Simulationen für bessere transparente Oxidschichten
© Fraunhofer IWM
Sei es beim Smartphone, dem Tablet-PC oder dem Fahrkartenautomaten – viele Geräte werden heutzutage per Touchscreen bedient. Basis dieser Bildschirme sind spezielle Oxidschichten: Sie sind transparent und leiten elektrischen Strom. Experten sprechen auch von TCO-Schichten, kurz für transparent conducting oxides. Auch auf Solarzellen und in beheizbaren Fenstern leisten diese TCOs gute Dienste. Um mit neuen Produkten und Anwendungen Schritt halten zu können, entwickeln die Hersteller die Schichten ständig weiter: Sie sollen elektrischen Strom gut leiten und möglichst durchsichtig sein – schließlich sollen die Nutzer beim Display eines Tablet-PCs oder Smartphones durch die Schicht hindurch erkennen, was der Bildschirm anzeigt. Ein zusätzlicher Schimmer durch das Oxid würde dabei stören. Auch bei Solarzellen darf die Oxidschicht das Sonnenlicht nicht abschirmen, sondern muss es ungehindert in die Zelle lassen. Für neu entwickelte Oxidschichten sind somit Transparenz und Leitfähigkeit der Dreh- und Angelpunkt. Aber auch die Herstellungstemperatur und die Verformbarkeit der Schichten spielen eine Rolle.

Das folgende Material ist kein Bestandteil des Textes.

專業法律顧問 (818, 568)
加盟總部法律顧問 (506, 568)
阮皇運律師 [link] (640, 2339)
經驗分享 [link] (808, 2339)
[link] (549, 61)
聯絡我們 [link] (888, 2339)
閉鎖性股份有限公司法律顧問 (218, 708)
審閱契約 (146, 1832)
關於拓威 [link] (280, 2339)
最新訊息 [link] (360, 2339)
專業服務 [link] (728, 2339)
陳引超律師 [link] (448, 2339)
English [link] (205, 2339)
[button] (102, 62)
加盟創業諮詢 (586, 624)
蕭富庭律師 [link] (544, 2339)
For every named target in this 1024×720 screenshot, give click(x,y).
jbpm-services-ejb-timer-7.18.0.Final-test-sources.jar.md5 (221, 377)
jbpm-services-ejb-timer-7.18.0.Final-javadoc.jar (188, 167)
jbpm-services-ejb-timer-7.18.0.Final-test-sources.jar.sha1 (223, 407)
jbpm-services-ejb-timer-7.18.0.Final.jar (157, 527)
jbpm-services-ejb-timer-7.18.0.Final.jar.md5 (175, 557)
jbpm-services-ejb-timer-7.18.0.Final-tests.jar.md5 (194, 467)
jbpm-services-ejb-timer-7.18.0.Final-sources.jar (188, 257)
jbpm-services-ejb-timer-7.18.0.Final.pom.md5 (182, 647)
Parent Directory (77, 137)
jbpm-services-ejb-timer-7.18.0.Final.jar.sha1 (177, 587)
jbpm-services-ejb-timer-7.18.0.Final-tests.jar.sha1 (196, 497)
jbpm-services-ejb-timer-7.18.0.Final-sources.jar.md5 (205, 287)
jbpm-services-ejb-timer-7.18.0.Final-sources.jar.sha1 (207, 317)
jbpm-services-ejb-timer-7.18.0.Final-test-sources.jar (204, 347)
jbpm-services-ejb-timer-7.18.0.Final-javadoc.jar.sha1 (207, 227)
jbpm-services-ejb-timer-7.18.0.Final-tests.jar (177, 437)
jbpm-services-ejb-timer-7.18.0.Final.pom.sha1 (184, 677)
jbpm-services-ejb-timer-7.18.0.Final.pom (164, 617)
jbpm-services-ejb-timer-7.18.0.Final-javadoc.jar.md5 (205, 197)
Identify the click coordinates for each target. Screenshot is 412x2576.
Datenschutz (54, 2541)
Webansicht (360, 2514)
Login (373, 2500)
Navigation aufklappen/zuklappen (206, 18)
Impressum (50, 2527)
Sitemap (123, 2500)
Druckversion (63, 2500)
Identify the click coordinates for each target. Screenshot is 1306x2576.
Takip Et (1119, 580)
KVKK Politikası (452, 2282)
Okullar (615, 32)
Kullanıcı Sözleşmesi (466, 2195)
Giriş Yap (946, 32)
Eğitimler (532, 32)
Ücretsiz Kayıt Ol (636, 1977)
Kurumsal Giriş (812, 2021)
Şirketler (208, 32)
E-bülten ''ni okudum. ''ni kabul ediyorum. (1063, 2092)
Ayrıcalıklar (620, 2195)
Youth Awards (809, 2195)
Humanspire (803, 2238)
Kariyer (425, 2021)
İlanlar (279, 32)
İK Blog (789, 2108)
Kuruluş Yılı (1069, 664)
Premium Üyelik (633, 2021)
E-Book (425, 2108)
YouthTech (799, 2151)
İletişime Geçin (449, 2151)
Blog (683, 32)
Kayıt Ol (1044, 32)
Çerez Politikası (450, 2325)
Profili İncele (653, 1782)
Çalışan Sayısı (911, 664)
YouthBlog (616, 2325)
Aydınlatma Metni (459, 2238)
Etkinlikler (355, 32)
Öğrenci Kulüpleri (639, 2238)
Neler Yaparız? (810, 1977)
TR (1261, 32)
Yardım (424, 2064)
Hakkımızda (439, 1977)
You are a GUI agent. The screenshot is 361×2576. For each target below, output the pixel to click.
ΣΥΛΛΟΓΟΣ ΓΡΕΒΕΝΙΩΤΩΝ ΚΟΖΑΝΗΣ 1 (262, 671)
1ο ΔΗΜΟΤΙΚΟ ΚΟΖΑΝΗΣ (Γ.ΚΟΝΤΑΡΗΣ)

Die Atomstruktur realitätsnah simulieren
Forscher am Fraunhofer-Institut für Werkstoffmechanik IWM in Freiburg unterstützen die Hersteller beim Optimieren der Oxidschichten. »Wir haben eine effektive und anwendungsorientierte Methode entwickelt, um die Eigenschaften von TCO-Schichten zu simulieren«, sagt Dr. Wolfgang Körner, Wissenschaftler am IWM. Der Clou: Die Wissenschaftler simulieren die Atomstruktur der Schichten besonders realitätsnah und unter Berücksichtigung von allen möglichen atomaren Fehlern – egal ob es sich dabei um ungeordnete amorphe oder kristalline, sehr geordnete Strukturen handelt. Anhand dieser Simulationen untersuchen sie, wie gut sich die Elektronen in der Schicht bewegen können, also wie gut das Oxid elektrischen Strom leitet. »Wir können gezielt nachverfolgen, wie sich die elektronische Zustandsdichte verändert, wenn wir die atomare Struktur der Schicht ändern«, erläutert Körner. Die Forscher können ebenfalls beantworten, ob das Licht absorbiert wird, oder ob es die Schicht ungehindert passiert und sie durchsichtig erscheinen lässt. »Wir verlagern die Trial-and-Error-Materialversuche in den Computer und können so viel schneller und kostengünstiger die Eigenschaften abschätzen, die die jeweilige Stoffzusammensetzung des betrachteten TCOs hat«, sagt Wolfgang Körner. In seinen Projekten vergrößert er das Verständnis dafür, wie die jeweiligen Eigenschaften der Oxidschichten entstehen. Dieses Verständnis hilft seinen Industriepartnern, ihre Produktionen zu verbessern oder gewünschte Oxidschicht-Eigenschaften zu erhalten.
Die wesentlichen Defekte, die in solchen Schichten auftreten, konnten die Forscher bereits finden. Die Strukturen lassen sich nie ganz fehlerfrei fertigen: Zwar sollten sie nur aus bestimmten Atomen bestehen, beispielsweise aus Zink, Zinn und Sauerstoff. Doch mogeln sich immer mal wieder auch andere Atome mit hinein, etwa Wasserstoffatome – und verändern somit die Leitfähigkeit und die Transparenz der Schicht. Doch welche Defekte im atomaren Aufbau mindern die Transparenz? Und wie kann man diese Defekte beseitigen und den Oxiden somit zu mehr Durchsichtigkeit verhelfen? Die Forscher fanden unter anderem heraus, dass es bei bestimmten Oxiden hilft, sie einmal zu geeignet hohen Temperaturen aufzuheizen oder in sauerstoffreicher Umgebung zu erwärmen.
In einem zweiten Ansatz drehen die Wissenschaftler den Spieß um: Sie fügen verschiedene Atome gezielt in die Struktur ein und simulieren, welche Auswirkungen das auf die Eigenschaften hat. Hierbei ist das Ziel, die Leitfähigkeit und die Transparenz mit den passenden »Verunreinigungen« noch weiter in die Höhe zu treiben und so ein Material im Computer designen zu können.